Bürgschaft Mietvertrag

Eine Bürgschaft in einem Mietvertrag ist eine Vereinbarung, bei der eine dritte Person, oft als „Bürg:in “ oder „Bürgschaftgeber:in “ bezeichnet, sich verpflichtet, die finanziellen Verpflichtungen der Mieter:in zu übernehmen, falls diese ihren Mietzahlungen oder anderen Verpflichtungen aus dem Mietvertrag nicht nachkommt. Die Bürgschaft dient als Sicherheit für die Vermieter:in und bietet ihr eine zusätzliche Möglichkeit, sicherzustellen, dass die Mietzahlungen und andere Verpflichtungen erfüllt werden, selbst wenn die Hauptmieter:in nicht in der Lage ist, diese zu erfüllen.

Die Bürgin ist eine unabhängige Person, die bereit ist, für die Schulden oder Verpflichtungen der Hauptmieter:in einzustehen. Die Bürg:in wird normalerweise aufgrund ihrer finanziellen Stabilität und Kreditwürdigkeit ausgewählt. Wenn die Mieter:in ihren Verpflichtungen nicht nachkommt (z. B. die Miete nicht zahlt), kann die Vermieter:in die Bürg:in auffordern, die ausstehenden Beträge zu begleichen. Die Bürg:in übernimmt also die Verantwortung für die Schulden der Mieter:in .

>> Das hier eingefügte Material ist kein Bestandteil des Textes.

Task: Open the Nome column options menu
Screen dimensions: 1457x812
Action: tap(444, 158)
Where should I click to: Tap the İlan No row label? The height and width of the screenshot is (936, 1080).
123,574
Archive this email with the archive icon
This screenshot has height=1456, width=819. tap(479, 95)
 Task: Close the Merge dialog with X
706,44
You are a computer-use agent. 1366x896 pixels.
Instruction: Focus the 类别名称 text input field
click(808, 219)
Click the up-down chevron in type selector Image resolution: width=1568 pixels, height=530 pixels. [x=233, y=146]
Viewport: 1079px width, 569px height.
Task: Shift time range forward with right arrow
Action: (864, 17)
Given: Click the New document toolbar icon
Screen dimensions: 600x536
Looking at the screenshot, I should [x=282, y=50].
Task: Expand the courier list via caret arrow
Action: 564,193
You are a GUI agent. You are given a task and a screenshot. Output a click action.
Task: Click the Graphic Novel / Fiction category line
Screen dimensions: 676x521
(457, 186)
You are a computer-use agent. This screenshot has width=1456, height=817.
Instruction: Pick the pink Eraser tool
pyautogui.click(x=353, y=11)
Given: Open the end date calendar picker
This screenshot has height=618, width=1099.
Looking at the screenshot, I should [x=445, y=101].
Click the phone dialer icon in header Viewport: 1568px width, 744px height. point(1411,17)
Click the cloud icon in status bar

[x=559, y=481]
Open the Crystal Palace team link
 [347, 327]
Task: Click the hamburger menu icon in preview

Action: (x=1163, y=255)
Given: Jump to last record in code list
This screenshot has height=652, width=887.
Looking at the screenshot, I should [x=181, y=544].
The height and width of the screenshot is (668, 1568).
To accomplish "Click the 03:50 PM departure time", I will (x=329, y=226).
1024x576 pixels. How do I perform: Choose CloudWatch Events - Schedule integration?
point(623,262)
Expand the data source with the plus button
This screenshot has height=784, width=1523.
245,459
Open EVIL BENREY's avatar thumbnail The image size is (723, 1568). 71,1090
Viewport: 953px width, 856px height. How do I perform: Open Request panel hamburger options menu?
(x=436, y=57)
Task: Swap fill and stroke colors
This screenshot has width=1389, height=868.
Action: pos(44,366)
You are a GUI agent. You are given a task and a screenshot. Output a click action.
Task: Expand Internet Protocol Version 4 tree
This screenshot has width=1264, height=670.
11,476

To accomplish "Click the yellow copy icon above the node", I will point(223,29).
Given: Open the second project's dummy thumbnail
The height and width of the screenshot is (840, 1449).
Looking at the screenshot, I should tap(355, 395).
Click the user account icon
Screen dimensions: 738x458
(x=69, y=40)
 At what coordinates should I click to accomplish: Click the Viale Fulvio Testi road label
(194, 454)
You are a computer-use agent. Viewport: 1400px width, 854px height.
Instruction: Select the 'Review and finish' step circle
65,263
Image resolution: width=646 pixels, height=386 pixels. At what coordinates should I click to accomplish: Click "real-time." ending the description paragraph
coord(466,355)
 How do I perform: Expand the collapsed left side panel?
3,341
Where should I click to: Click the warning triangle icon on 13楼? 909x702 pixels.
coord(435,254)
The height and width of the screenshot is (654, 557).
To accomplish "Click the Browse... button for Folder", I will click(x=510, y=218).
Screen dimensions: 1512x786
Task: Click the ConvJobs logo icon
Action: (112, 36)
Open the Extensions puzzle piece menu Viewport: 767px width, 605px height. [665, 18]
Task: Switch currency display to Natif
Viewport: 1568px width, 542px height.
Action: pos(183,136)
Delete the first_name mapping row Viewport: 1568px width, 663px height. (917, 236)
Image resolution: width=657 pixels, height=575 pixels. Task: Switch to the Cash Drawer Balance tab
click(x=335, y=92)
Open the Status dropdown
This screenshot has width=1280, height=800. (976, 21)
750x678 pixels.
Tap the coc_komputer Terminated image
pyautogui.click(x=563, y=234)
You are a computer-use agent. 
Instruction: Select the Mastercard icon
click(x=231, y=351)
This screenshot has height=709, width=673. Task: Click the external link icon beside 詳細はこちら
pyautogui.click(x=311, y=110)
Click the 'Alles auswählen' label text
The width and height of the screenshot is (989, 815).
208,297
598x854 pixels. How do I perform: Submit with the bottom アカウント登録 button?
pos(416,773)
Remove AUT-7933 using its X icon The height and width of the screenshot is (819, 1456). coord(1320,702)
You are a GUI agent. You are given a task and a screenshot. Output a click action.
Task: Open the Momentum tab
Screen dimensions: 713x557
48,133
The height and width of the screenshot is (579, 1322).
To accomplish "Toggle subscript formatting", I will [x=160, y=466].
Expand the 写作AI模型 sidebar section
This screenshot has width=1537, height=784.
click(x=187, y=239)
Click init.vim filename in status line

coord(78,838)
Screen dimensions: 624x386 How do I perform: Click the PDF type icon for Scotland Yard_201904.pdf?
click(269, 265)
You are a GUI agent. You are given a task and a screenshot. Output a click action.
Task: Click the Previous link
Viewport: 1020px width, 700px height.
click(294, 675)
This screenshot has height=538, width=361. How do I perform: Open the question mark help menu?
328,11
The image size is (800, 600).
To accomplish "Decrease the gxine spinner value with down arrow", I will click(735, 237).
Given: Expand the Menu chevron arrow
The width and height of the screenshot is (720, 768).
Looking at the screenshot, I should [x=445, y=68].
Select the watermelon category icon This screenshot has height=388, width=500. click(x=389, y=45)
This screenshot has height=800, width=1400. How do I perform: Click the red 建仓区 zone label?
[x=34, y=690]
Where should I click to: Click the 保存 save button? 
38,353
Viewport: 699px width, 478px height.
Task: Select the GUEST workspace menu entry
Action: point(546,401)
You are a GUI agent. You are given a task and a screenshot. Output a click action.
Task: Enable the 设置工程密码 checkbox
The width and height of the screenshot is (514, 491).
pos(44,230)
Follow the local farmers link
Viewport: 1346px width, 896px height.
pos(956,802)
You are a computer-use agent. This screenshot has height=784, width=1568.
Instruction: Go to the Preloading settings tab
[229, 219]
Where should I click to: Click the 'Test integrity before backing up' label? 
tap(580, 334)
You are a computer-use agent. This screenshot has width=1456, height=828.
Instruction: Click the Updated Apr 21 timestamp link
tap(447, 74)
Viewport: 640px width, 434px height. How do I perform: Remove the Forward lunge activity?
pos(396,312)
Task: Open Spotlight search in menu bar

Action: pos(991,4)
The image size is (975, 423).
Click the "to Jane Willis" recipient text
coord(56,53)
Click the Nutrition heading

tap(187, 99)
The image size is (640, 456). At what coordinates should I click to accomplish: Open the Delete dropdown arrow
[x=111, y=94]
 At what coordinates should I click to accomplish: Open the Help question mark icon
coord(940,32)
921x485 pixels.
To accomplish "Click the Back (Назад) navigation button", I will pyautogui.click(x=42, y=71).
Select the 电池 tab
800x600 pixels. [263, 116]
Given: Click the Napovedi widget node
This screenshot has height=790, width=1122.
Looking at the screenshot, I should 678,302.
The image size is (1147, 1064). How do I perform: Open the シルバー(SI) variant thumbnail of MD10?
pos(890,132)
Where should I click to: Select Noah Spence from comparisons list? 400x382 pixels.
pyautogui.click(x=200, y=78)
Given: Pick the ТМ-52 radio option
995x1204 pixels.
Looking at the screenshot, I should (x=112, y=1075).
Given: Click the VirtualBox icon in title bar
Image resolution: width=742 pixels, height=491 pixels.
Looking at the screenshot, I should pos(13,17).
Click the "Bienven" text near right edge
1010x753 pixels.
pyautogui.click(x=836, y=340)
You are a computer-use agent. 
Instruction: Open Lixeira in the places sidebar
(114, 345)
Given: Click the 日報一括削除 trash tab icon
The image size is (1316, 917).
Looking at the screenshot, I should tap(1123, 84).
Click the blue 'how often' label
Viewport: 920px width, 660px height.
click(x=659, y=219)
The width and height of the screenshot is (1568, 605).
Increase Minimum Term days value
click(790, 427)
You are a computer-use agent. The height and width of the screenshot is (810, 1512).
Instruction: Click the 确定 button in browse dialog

Die Bürgschaft muss, um formgültig zustande zu kommen, schriftlich abgeben werden, dh, eigenhändig unterschrieben werden. Dabei erklärt die Bürg:in ausdrücklich, dass sie für die finanziellen Verpflichtungen (besicherte Schuld) der Mieter:in (Hauptschuldner:in) haftet. Dabei ist es nicht notwendig, dass die besicherte Schuld ziffernmäßig ausgewiesen ist, sondern genügt es, wenn diese deutlich erkennbar ist und die wesentlichen Merkmale der übernommenen Haftung hervorkommen.
Die Haftung der Bürg:in kann in der Bürgschaftsvereinbarung begrenzt sein. Zum Beispiel könnte festgelegt werden, dass die Bürg:in nur für einen bestimmten Betrag oder einen bestimmten Zeitraum haftet. Die wichtigsten Bürgschaften sind:

ArtenErklärung
Gemeiner/gewöhnlicher Bürg:in Hier bedarf es grundsätzlich einer Mahnung der Hauptschuldner:in . Erst nach Ablauf einer angemessenen Frist kann die Bürg:in in Anspruch genommen werden.
Bürg:in und Zahler:inDie Bürg:in kann sofort (ohne vorherige Mahnung) in Anspruch genommen werden.
Ausfallsbürg:in Die Bürg:in kann erst nach erfolgloser bzw. teilweise erfolgloser Exekution gegen die Hauptschuldner:in belangt werden.
Nachbürg:in Die Nachbürg:in verbürgt sich für die Bürg:in . Leistet weder die Hauptschuldner:in noch die Bürg:in kann sie in Anspruch genommen werden.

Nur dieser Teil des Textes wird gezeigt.